Двести молчали. Похоже, никто не собирался изменять задуманному.

— Ну что ж, это наш выбор. Так мы решили, и теперь это наша судьба. Давайте же поклянемся, что никто не отвернется от нашего дела и никто не предаст своих братьев.

В честь данной клятвы гору назвали Хермон.

Пути назад больше не было.


Их учили хорошо, все действия были доведены до автоматизма. Из каждого второго десятка выбрали по лазутчику и отправили вниз: разведать обстановку, посмотреть, что происходит, предупредить о неожиданных опасностях, которые по незнанию предусмотреть не могли.

А Шемихаза все это время смотрел с горы вниз. Там расстилалась удивительной красоты долина, покрытая зеленью, расчерченная квадратами посевов и поселений. Там текла неведомая ему жизнь, которая так тянула и тянула к себе. Того, что оставил, было не жаль. Шемихаза сам себе удивлялся. Он думал, что его все же будет тянуть обратно, ведь там осталось все, что он знал и умел в этой жизни, но он не жалел, все затмевал интерес к тому, что ждало их впереди.

Разведчики вернулись, и по их лицам Шемихаза понял: что-то они увидели. Все превратились в слух, внимая каждому их слову.

— Там, — начал старший, — много селений, народ добродушный, красивый. Мы с ними в контакт не вступали, но это видно — по тому, как общаются друг с другом. Живут, конечно, очень бедно. Просто до ужаса бедно. Рассчитывать по звездам не умеют, поэтому с урожаем у них постоянная беда. Трав не знают. Магии нет. Вообще, ни одного мага, колдуна или шамана мы не видели. Лекарей, понятное дело, тоже нет. Зато болезни есть. В общем нищета и убожество.

Он замолчал.

— Продолжай, — велел Шемихаза. — Я же вижу, что ты что-то хочешь сообщить и боишься.

— Да тут дело не в страхе, — ответил лазутчик. — Есть там одна штука, с которой мы никак не могли разобраться.

— И что это?

— Женщины.

— Кто? — не понял Шемихаза.
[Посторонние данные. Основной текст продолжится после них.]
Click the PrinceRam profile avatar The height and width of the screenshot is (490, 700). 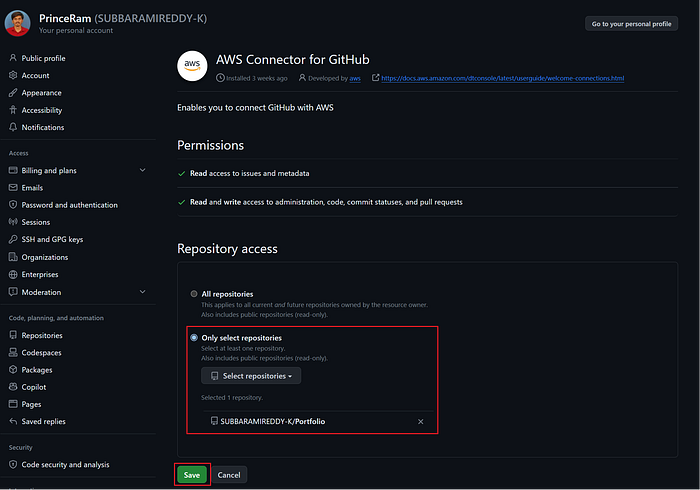19,23
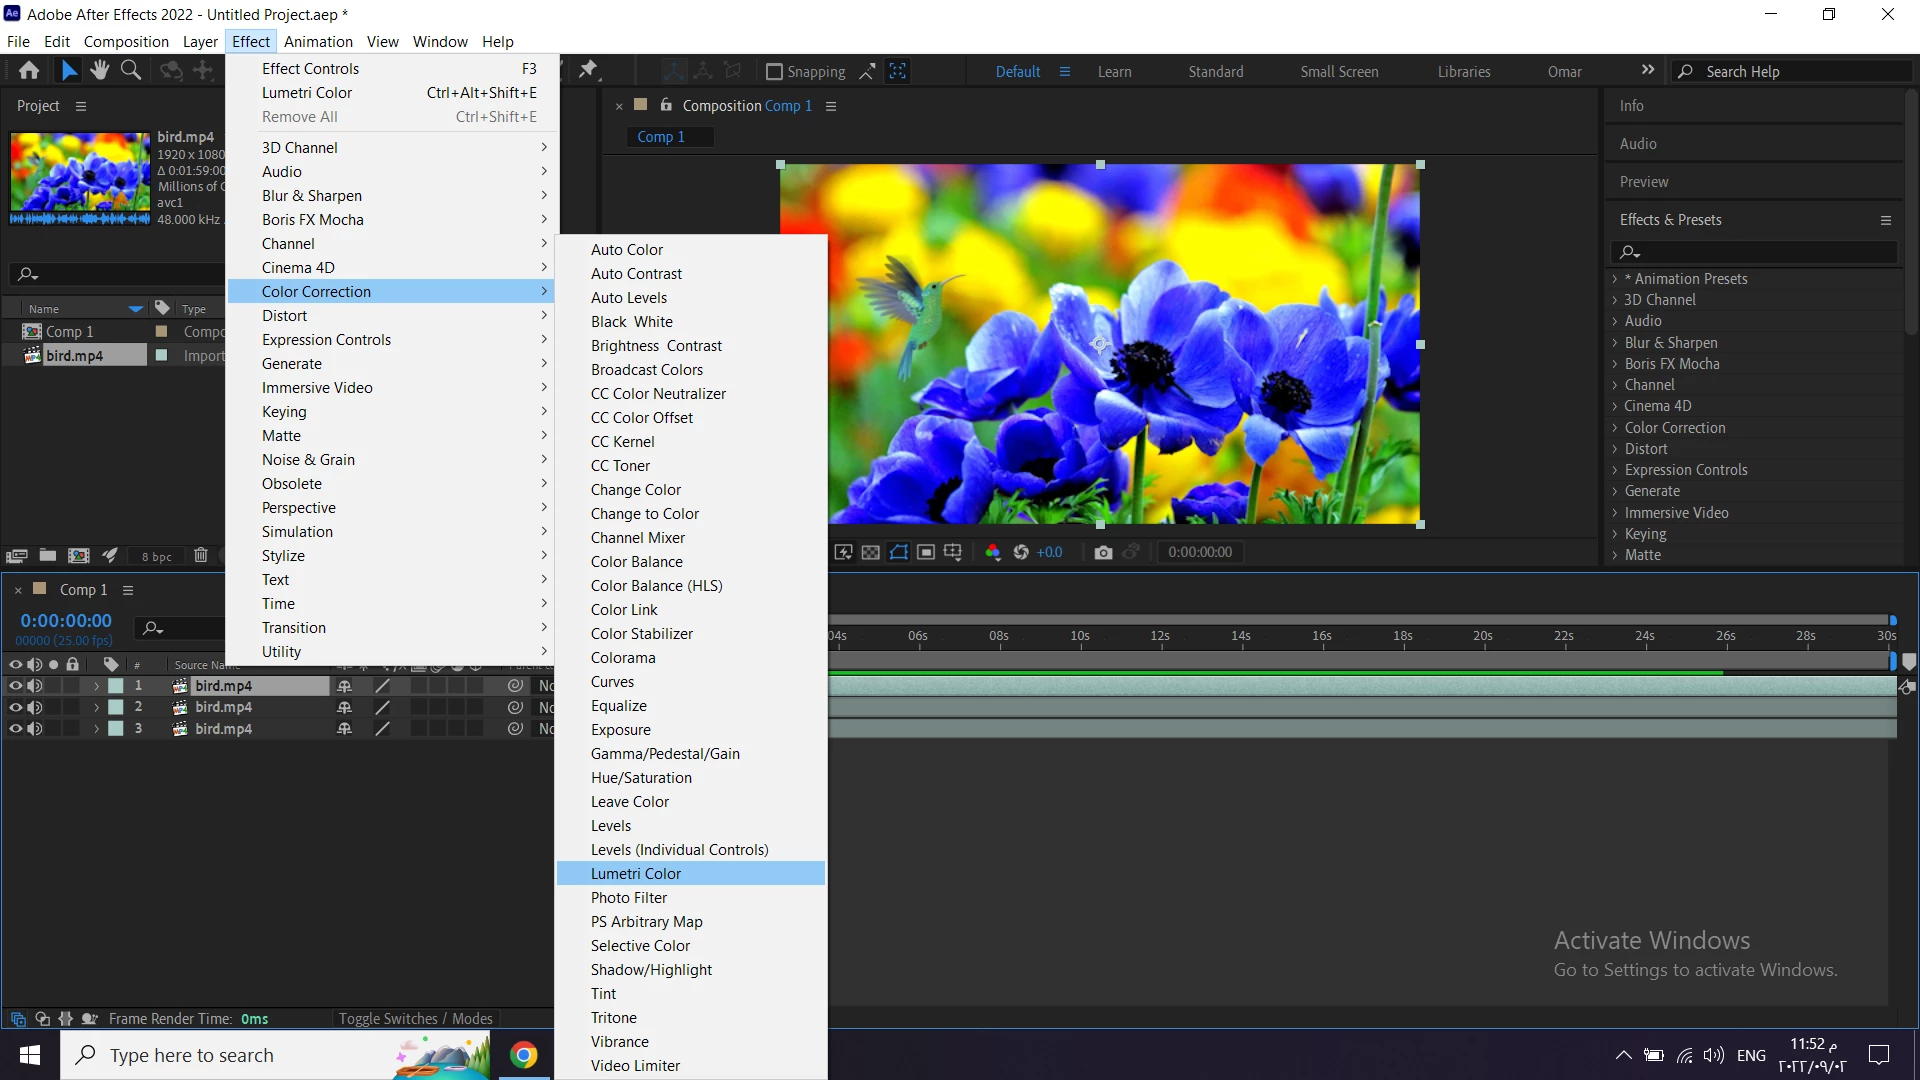Screen dimensions: 1920x1080
Task: Select the Hand tool in toolbar
Action: pos(99,70)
Остальные сомкнули кольцо вокруг разведчиков потеснее. Двести воинов внимали словам в такой тишине, что было ясно слышно даже тем, кто стоял далеко.

— Женщины, — повторил старший. — Они сильно отличаются от нас. Очень сильно. Они вообще-то совсем другие. И когда смотришь на них, то испытываешь странное чувство. Я не могу тебе его объяснить, Шемихаза, потому что сам испытал его там впервые. Но что-то мне подсказывает, что мы все сделали правильный выбор. Наше знание было неполным, потому что такого мы раньше не знали. Да я и теперь не знаю, собственно.

В глубине души Шемихаза ликовал: не зря он затеял это предательство (ну а как еще назвать?). Предстояло открыть что-то неизвестное, а могло ли быть большее наслаждение, чем познание неизвестного?

Но внешне он оставался совершенно спокоен, за бесстрастное выражение лица многие считали его высокомерным.

— Ну что ж, — решительно сказал он, — спускаемся. Будет интересно.


Действительно, женщины поразили их больше всего. И разведчик оказался прав: когда ты смотрел на них, то внутри росло какое-то странное чувство. Что-то щемило, хотелось казаться лучше, сильнее, мудрее, хотелось бесконечно слушать, как они смеются, видеть их глаза, которыми они умели так стрелять, что самые могучие воины оказывались бессильны перед этими стрелами.

Но впереди их ждало еще много удивительных открытий.

Вы когда-нибудь слышали вопли утоляемой страсти, которые одновременно издают четыреста человек? О, Шемихаза понял, почему его так тянуло вниз, к этим людям. Тягучее, ни с чем несравнимое наслаждение, которое он испытал, когда смешливая девица затащила его в шалаш и, упав на землю, раздвинула ноги и повалила его на себя — это наслаждение заставило его зарычать, завопить, застонать. И вместе с ним рычали, стонали и вопили двести воинов, им вторили двести прекрасных девушек, впиваясь зубами в их шеи и ногтями — в их спины.